━━━━━ Working data

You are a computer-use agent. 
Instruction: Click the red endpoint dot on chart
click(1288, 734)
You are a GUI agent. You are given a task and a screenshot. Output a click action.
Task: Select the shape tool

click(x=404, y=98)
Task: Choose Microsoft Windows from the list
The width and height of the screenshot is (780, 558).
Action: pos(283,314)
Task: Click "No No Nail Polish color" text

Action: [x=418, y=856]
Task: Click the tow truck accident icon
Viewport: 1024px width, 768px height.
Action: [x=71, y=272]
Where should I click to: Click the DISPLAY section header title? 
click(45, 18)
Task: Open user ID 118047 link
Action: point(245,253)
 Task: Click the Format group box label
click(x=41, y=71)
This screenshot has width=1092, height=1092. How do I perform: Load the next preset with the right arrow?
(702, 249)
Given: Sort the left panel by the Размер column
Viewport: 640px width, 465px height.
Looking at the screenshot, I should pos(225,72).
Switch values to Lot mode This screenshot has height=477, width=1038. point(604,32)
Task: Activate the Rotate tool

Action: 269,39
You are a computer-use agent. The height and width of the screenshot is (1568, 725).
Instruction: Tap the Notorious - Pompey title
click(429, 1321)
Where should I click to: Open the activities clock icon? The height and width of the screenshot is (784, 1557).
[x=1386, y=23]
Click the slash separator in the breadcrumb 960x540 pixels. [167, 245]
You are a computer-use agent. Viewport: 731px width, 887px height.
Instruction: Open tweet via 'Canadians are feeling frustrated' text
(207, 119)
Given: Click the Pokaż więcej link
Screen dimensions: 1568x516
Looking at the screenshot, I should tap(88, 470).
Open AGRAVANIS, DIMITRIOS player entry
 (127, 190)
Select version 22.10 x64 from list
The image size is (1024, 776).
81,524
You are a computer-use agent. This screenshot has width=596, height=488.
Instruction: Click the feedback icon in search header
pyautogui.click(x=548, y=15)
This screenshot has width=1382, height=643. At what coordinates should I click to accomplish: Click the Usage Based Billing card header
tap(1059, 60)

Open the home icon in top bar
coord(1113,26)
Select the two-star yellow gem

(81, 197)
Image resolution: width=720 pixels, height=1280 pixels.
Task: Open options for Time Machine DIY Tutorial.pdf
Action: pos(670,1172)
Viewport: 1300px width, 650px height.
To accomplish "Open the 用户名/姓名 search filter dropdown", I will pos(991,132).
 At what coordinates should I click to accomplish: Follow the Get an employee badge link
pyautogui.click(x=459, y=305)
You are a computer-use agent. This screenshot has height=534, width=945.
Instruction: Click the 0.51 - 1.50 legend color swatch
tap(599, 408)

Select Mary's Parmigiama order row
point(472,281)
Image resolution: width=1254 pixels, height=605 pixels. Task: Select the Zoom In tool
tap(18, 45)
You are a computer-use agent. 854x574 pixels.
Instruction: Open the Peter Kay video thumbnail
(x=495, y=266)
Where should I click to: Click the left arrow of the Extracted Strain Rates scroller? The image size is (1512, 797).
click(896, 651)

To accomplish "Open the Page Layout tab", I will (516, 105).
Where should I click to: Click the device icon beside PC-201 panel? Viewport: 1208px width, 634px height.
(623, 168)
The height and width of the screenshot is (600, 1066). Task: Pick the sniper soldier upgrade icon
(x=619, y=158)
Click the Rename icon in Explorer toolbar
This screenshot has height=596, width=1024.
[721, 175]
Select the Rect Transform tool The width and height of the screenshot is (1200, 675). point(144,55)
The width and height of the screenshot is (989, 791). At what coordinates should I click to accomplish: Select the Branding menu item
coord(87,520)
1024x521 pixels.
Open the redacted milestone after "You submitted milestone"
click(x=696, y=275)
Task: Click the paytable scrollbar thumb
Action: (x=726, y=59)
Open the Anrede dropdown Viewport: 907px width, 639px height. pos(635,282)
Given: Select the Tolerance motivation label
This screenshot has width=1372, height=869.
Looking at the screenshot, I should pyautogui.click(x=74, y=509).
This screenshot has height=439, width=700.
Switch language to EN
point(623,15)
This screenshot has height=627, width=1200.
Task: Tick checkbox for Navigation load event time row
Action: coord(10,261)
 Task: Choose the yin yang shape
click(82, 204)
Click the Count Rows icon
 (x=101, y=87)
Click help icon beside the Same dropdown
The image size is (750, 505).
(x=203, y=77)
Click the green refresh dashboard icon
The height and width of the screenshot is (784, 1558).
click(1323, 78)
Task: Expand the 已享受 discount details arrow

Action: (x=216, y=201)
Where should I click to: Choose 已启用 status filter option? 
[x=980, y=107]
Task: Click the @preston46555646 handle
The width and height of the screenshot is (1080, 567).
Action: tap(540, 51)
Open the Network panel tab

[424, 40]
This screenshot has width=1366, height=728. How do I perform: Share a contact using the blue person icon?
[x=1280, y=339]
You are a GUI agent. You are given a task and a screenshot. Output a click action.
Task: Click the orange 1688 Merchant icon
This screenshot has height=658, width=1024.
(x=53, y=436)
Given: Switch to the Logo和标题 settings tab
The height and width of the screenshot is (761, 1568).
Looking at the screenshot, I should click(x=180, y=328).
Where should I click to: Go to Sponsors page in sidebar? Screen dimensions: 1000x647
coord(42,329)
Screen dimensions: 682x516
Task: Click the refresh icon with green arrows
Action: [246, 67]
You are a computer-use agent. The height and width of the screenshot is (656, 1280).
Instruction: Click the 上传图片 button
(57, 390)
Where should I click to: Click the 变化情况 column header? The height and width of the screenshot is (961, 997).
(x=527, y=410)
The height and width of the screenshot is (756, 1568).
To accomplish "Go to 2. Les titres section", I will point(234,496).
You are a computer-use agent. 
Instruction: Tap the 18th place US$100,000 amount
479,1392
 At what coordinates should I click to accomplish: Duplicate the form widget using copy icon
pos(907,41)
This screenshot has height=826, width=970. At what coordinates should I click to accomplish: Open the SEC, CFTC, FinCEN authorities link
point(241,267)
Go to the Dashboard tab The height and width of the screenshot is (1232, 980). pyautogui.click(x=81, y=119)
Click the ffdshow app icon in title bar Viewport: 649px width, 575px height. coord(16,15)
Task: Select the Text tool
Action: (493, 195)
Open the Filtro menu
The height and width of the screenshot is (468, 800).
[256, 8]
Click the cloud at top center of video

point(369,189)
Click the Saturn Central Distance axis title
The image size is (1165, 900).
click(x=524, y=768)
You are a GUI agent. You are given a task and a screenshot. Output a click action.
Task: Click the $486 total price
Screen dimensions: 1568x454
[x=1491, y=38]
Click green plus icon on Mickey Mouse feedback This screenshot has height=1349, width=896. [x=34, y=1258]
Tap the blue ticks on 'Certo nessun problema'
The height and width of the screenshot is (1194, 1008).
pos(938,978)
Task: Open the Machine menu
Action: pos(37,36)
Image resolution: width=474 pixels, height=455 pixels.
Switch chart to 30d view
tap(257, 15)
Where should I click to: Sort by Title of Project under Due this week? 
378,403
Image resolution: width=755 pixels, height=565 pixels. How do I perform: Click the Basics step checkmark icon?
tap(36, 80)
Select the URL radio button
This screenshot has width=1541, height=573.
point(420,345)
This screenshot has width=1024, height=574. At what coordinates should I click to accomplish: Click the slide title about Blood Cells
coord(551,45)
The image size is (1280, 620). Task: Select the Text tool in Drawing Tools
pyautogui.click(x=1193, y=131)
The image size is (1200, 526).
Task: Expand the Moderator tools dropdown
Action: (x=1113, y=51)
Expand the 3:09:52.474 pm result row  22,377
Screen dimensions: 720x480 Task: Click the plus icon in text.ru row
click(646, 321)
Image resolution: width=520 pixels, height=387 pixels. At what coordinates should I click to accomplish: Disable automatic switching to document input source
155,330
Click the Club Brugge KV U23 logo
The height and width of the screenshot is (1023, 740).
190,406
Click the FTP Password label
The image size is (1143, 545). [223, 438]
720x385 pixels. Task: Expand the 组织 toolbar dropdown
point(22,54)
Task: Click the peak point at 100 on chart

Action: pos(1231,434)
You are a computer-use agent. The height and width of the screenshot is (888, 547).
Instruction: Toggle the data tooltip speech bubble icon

━━━━━━━━━━

Only a number is wanted here: how many lines of the records above contain "will".

3